2. In a bowl, combine cornstarch and salt. Toss tofu cubes in the mixture to coat.

 Prepare the Seafood:

1. In a small bowl, combine shrimp, scallops, squid, Shaoxing wine, and cornstarch. Set aside.

 Make the Mapo Sauce:

1. Heat a dry skillet over medium heat. Add Sichuan peppercorns and chili flakes. Toast until fragrant, about 30 seconds. Remove from heat and grind into a fine powder.

2. Heat vegetable oil in a wok or large skillet over medium-high heat. Add onion, garlic, and ginger, and sauté until fragrant.

3. Stir in Doubanjiang and Douchi. Cook for about 30 seconds until fragrant, stirring constantly.

4. Add the ground Sichuan peppercorn and chili flake mixture. Stir-fry for a few seconds.

5. Add soy sauce, sugar, and white pepper. Stir to combine.

 Cook the Tofu and Seafood:

1. Increase heat to high. Add tofu cubes to the wok and stir-fry until golden brown.
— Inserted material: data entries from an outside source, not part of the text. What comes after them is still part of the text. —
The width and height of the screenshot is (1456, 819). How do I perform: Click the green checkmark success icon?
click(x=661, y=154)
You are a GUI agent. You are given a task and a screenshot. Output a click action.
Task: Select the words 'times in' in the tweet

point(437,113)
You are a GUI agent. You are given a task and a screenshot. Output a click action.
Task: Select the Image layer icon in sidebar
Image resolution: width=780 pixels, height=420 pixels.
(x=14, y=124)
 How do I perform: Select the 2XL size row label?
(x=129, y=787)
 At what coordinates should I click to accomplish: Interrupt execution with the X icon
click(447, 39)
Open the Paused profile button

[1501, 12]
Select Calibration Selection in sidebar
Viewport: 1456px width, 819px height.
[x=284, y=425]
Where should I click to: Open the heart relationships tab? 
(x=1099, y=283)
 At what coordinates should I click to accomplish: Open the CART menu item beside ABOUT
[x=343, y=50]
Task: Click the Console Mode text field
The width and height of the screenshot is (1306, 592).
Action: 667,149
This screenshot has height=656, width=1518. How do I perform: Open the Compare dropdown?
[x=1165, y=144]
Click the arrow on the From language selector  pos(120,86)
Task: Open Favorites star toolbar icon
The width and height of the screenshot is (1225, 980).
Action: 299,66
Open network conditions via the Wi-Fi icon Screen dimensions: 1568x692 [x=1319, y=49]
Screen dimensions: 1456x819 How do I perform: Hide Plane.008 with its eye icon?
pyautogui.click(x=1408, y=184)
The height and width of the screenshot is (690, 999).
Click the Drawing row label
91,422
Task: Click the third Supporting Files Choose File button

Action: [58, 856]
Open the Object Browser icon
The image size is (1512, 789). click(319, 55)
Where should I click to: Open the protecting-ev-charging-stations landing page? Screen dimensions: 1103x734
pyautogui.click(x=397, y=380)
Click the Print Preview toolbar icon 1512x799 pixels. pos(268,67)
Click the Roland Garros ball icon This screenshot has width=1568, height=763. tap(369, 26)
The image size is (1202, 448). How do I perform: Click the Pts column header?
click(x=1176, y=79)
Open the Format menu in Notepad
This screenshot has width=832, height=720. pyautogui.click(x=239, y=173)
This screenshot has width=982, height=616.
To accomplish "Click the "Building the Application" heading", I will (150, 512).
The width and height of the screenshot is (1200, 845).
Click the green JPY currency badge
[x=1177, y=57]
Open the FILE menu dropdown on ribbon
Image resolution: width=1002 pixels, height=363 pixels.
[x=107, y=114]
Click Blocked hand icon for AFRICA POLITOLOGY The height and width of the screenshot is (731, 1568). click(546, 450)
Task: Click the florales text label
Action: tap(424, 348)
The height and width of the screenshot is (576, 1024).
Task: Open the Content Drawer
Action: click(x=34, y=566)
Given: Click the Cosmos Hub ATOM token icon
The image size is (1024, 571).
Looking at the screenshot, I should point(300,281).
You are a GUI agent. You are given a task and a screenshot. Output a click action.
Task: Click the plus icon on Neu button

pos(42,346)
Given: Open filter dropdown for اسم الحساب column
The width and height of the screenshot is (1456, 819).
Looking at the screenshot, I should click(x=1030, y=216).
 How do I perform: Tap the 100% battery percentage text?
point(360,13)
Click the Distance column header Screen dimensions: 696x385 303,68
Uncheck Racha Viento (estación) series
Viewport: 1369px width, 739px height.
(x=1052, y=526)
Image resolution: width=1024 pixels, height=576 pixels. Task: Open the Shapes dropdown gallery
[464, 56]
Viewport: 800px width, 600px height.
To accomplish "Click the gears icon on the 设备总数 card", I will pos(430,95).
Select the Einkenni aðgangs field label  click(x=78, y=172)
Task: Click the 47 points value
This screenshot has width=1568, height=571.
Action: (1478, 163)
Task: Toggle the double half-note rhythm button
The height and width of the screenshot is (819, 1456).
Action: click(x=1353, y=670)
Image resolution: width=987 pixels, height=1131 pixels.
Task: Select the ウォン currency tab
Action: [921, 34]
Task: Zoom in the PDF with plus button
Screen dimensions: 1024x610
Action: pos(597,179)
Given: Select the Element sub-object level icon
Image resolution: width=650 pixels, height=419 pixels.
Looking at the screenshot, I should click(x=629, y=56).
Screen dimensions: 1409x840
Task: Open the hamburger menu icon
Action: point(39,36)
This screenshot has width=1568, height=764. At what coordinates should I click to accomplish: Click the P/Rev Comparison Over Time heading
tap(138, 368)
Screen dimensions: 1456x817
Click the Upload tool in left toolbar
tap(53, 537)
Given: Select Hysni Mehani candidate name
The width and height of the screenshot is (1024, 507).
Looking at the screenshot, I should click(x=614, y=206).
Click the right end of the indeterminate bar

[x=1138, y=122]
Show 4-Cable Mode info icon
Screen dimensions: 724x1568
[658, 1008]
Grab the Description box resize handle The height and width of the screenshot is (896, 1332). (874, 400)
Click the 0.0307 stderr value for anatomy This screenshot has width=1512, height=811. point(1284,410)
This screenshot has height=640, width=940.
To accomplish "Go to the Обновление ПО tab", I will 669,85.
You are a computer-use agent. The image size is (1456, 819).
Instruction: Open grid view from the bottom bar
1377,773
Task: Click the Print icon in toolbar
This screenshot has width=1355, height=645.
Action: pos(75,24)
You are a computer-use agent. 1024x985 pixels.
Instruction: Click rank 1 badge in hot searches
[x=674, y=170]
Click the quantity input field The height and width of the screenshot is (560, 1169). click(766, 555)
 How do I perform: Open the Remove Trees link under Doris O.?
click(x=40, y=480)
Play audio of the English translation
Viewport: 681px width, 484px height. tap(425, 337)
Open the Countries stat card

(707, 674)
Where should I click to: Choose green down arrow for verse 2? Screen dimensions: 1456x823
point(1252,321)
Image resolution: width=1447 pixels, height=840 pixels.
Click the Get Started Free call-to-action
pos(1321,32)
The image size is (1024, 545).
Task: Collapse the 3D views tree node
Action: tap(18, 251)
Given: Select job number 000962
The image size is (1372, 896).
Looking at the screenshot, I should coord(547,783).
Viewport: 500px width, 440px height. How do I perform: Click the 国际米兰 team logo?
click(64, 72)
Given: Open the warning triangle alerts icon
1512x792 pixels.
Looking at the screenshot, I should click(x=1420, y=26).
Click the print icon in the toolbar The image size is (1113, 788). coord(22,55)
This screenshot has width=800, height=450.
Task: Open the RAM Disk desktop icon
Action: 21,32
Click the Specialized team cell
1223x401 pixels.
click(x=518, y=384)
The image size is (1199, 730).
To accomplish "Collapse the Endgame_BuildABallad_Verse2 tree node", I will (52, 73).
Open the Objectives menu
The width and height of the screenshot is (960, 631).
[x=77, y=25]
Remove from the wok and set aside.

2. Add seafood mixture to the wok and stir-fry until cooked through, about 2-3 minutes.

3. Return the tofu to the wok and combine with the seafood and sauce.

4. Cook for an additional minute to allow flavors to meld.

Spicy Mapo Tofu with Seafood

 Serve:

1. Garnish with chopped green onions and a drizzle of sesame oil.

2. Serve immediately over cooked rice.

Tips:

Adjust the amount of Doubanjiang and chili flakes to your desired level of spiciness.

For a richer flavor, you can add a splash of chicken or vegetable broth to the sauce.

You can substitute other seafood like mussels or clams for shrimp, scallops, and squid.

Enjoy this flavorful and satisfying Spicy Mapo Tofu with Seafood!